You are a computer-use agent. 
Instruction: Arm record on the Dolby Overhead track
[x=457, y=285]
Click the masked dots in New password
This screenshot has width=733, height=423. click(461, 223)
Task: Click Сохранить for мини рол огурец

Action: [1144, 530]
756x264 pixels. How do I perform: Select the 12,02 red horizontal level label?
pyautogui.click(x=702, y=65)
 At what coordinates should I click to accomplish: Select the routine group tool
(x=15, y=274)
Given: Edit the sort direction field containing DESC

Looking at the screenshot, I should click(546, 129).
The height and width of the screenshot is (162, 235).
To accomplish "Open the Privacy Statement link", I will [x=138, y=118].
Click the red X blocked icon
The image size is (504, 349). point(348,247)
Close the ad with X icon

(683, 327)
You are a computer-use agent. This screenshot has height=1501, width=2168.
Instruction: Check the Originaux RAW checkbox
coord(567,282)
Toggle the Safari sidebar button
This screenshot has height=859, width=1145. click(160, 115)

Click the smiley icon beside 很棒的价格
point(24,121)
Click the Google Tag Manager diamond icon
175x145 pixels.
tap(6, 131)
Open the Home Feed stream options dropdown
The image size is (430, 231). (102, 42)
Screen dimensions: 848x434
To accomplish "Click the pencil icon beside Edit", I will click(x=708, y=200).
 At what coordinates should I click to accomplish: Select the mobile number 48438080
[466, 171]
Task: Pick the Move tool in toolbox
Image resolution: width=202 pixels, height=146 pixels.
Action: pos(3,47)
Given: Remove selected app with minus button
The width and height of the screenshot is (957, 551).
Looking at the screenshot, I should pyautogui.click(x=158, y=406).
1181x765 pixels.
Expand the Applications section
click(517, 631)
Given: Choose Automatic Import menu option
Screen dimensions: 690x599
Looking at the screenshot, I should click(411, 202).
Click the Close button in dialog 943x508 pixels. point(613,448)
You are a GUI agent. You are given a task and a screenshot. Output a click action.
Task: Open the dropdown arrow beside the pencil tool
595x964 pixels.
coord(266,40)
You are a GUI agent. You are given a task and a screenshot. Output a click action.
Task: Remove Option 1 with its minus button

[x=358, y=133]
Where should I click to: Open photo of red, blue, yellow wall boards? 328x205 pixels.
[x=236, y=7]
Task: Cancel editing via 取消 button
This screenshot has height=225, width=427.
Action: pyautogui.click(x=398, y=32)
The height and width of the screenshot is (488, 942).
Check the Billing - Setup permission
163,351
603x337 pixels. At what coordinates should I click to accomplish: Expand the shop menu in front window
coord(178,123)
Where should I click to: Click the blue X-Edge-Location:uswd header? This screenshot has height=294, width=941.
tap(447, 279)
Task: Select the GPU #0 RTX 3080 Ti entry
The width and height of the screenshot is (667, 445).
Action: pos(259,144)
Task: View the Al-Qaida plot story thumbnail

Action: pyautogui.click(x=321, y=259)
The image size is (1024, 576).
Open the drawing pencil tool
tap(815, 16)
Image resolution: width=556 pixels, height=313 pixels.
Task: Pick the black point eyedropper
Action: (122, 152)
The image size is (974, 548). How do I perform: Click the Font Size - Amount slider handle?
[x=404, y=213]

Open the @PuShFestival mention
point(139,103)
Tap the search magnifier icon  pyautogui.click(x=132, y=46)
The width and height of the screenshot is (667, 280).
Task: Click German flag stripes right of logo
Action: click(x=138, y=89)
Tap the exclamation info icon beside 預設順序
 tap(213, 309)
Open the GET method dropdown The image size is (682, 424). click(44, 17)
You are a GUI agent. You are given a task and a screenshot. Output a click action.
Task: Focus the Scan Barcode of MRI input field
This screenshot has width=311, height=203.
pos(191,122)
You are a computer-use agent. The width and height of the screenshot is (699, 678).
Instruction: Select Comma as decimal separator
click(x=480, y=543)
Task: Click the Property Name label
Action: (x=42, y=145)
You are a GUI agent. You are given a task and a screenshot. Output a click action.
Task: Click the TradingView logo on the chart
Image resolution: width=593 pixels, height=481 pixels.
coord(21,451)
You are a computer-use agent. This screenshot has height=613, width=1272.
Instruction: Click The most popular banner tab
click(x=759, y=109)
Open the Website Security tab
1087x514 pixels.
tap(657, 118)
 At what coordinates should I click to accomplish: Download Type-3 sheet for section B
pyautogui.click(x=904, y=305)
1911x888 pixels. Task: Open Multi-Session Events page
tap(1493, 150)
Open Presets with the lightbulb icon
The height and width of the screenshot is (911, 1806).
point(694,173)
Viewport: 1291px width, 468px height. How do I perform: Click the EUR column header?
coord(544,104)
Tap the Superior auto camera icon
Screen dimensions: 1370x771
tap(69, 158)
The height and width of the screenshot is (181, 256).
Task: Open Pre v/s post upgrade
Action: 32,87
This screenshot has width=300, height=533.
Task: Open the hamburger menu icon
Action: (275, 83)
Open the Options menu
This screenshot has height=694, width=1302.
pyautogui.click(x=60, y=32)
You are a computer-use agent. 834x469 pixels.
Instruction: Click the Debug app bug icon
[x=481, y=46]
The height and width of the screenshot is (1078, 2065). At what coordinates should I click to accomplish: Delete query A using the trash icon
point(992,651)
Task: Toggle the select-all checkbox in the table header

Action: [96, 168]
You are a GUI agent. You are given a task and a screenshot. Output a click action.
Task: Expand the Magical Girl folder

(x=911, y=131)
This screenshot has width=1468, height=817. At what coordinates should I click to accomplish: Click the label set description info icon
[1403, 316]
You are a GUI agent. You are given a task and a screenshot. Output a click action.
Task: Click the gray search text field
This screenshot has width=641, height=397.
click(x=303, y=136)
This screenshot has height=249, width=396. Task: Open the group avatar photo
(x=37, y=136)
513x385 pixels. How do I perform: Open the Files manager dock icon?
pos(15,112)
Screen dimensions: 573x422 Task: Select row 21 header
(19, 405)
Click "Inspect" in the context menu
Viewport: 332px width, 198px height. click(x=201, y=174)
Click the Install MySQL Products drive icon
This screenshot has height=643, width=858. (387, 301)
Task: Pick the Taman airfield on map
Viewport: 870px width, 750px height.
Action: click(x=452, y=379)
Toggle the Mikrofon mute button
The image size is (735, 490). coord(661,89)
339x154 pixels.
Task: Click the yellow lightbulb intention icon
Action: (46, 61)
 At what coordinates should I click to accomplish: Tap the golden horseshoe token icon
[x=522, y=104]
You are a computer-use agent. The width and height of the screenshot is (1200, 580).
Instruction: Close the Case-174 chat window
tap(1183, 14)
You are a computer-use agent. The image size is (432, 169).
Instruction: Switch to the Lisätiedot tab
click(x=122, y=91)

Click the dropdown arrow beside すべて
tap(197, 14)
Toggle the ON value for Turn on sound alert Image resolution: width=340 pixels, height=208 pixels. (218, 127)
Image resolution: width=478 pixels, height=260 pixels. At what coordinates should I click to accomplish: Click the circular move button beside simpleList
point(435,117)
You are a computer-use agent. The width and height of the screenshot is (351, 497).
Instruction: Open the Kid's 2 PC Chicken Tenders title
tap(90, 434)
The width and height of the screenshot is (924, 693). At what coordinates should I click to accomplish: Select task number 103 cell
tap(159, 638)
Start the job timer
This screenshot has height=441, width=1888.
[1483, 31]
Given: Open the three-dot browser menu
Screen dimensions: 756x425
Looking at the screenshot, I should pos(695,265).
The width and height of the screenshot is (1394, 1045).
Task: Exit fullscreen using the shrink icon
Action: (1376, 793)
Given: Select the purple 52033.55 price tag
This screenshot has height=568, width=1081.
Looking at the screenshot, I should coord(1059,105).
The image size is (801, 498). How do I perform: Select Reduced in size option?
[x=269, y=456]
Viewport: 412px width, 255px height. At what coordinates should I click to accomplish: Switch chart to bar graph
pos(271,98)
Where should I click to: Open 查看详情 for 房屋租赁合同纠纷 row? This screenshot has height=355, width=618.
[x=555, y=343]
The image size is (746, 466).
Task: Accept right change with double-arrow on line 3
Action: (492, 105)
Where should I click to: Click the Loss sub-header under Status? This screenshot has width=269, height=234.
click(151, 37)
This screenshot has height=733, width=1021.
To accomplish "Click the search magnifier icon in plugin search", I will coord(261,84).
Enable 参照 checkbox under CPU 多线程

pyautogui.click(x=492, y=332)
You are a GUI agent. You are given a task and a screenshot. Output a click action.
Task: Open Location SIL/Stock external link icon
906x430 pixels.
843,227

* Task requirements:
Retype the listing from the line with "1181x765 pixels." to the line with "Action: click(x=138, y=89)", both of those lines included, keeping every line as it stands.

* Worked answer:
1181x765 pixels.
Expand the Applications section
click(517, 631)
Given: Choose Automatic Import menu option
Screen dimensions: 690x599
Looking at the screenshot, I should click(411, 202).
Click the Close button in dialog 943x508 pixels. point(613,448)
You are a GUI agent. You are given a task and a screenshot. Output a click action.
Task: Open the dropdown arrow beside the pencil tool
595x964 pixels.
coord(266,40)
You are a GUI agent. You are given a task and a screenshot. Output a click action.
Task: Remove Option 1 with its minus button

[x=358, y=133]
Where should I click to: Open photo of red, blue, yellow wall boards? 328x205 pixels.
[x=236, y=7]
Task: Cancel editing via 取消 button
This screenshot has height=225, width=427.
Action: pyautogui.click(x=398, y=32)
The height and width of the screenshot is (488, 942).
Check the Billing - Setup permission
163,351
603x337 pixels. At what coordinates should I click to accomplish: Expand the shop menu in front window
coord(178,123)
Where should I click to: Click the blue X-Edge-Location:uswd header? This screenshot has height=294, width=941.
tap(447, 279)
Task: Select the GPU #0 RTX 3080 Ti entry
The width and height of the screenshot is (667, 445).
Action: pos(259,144)
Task: View the Al-Qaida plot story thumbnail

Action: pyautogui.click(x=321, y=259)
The image size is (1024, 576).
Open the drawing pencil tool
tap(815, 16)
Image resolution: width=556 pixels, height=313 pixels.
Task: Pick the black point eyedropper
Action: (122, 152)
The image size is (974, 548). How do I perform: Click the Font Size - Amount slider handle?
[x=404, y=213]

Open the @PuShFestival mention
point(139,103)
Tap the search magnifier icon  pyautogui.click(x=132, y=46)
The width and height of the screenshot is (667, 280).
Task: Click German flag stripes right of logo
Action: click(x=138, y=89)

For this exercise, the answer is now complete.